Od paru dni pytam się po co to wszystko? Nie mamy w tym roku z czego się cieszyc czy dziękować za błogosławieństwa minionego roku. W zeszłym roku pisałam o „Świętach z Nikim”dziś powinnam o Świętach z niczym. Jak już wspominałam o nastrój świąteczny tego roku bardzo trudno, dlatego postanowiłam coś z tym zrobić by we mnie zawitał. Przygotowałam dla każdej klasy inną lekcję o świętach. Poszło na to chyba kilka drzew, bo tyle kserówek narobiłam. Idąc zadowolona w środę na lekcję o temacie „ mój najlepszy prezent świąteczny” wzięłam własne nagrania video z dzieciństwa, gdy dostawałam przeróżne prezenty. Dotarłam na lekcję, a tu płyty nie odtwarza i po lekcji. Mówię OK., przeżyję. Nastrój przyjdzie w inny sposób.Niespodziewane prezenty świąteczne od uczniów. Nastrój narasta. Czwartek to czas Wigilii klasowej. Kolejki uczniów z opłatkiem chcących złożyć życzenia świątecznepotem przyjemna Wigilia pracownicza. Mogę już powiedzieć, że serce w połowie wypełnione jest Świętami. Prezenty dzień wcześniej już prawie spakowane. Z radości pojechałam dokupić jeszcze Whiskey dla taty, bo wiem jak lubi wieczór pierwszego Święta spędzić przed TV sącząc whiskey łamaną lodem. Wracam do domu,a tu choinka leży złamana na pół na korytarzu. Matka ją wyrzuciła mówiąc, że Świąt nie będzie. „I tak nie ma pieniędzy na mięso, owoce, napoje.” Ojca bezrobocie skutecznie uszczupla moje oszczędności i zarobki. Czuję się jak bankomat. Podaj kod PIN. Kwota pobrana. NIEdziękujemy za transakcję. Po prostu bierzemy, co się nam należy. Pesymizm mamy jeszcze skuteczniej dobija mnie psychicznie. Ale mówię sobie NIE. Te Święta się odbędą. Jadę do rzeźnika.Oddelegowuję siostrę do kupna owoców i napoi. Brata do zrobienia czegoś z choinką. Cały piątek spędzam na sprzątaniu i szorowaniu. Po wszystkim jadę jeszcze pomóc bratu sprzątać jego nowo nabyty dom. Widzę uśmiech mamy na ustach. Ale chwila, gdzie jest mój uśmiech? Oddalił się gdzieś razem z kilkaset złotymi wydanymi w jedno przedpołudnie. Odpłynął razem z rodzicami i ich pesymizmem. Jutro zaś przygotowania będą stresujące. Przy dzieleniu opłatkiem serce będzie bić mi mocniej w nadziei, że tego roku rodzice nie zażyczą sobie  znowu zięcia. Swoją drogą uwielbiam życzenia składane sobie. Z tego wszystkiego, to chyba jednak Święta ratuje mi Kevin. 

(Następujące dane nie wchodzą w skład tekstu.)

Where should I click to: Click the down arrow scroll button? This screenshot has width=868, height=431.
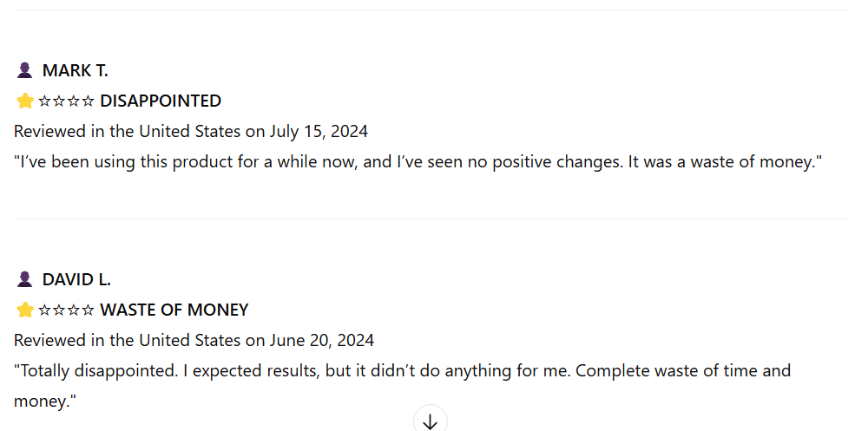click(431, 420)
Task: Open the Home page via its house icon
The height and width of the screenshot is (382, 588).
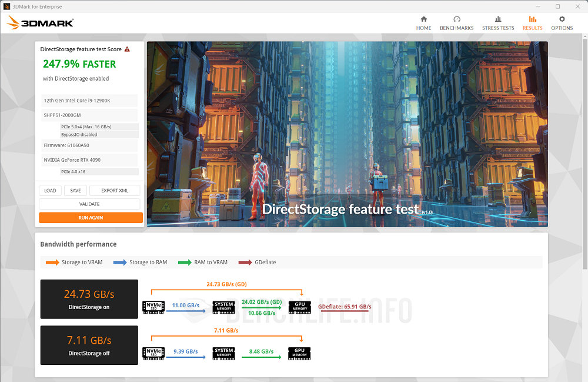Action: pyautogui.click(x=423, y=19)
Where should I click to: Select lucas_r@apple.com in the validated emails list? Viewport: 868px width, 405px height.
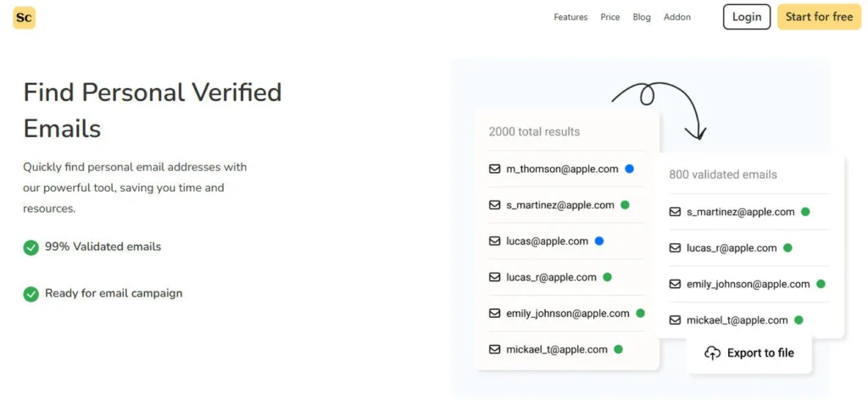click(732, 248)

Jednak, aby nie Kończyc tak posępnie. Zajrzałam właśnie na Google, a tam kolejny podnoszący na duchu Google Doodle świąteczny:) A więc Szczerze z serca życzę Wam atmosfery ciepłych i pogodnych Świąt w Waszych domach bez względu na to, czy jest śnieg czy nie, czy dostaniecie wymarzony prezent czy nie, czy po drodze pokłócicie się z kimś w nerwówce przygotowań. Rodzinnie spędzonych w gronie najbliższych Kochani. Wesołych Świąt:) 

czwartek, 15 grudnia 2011

bitwa o jajka.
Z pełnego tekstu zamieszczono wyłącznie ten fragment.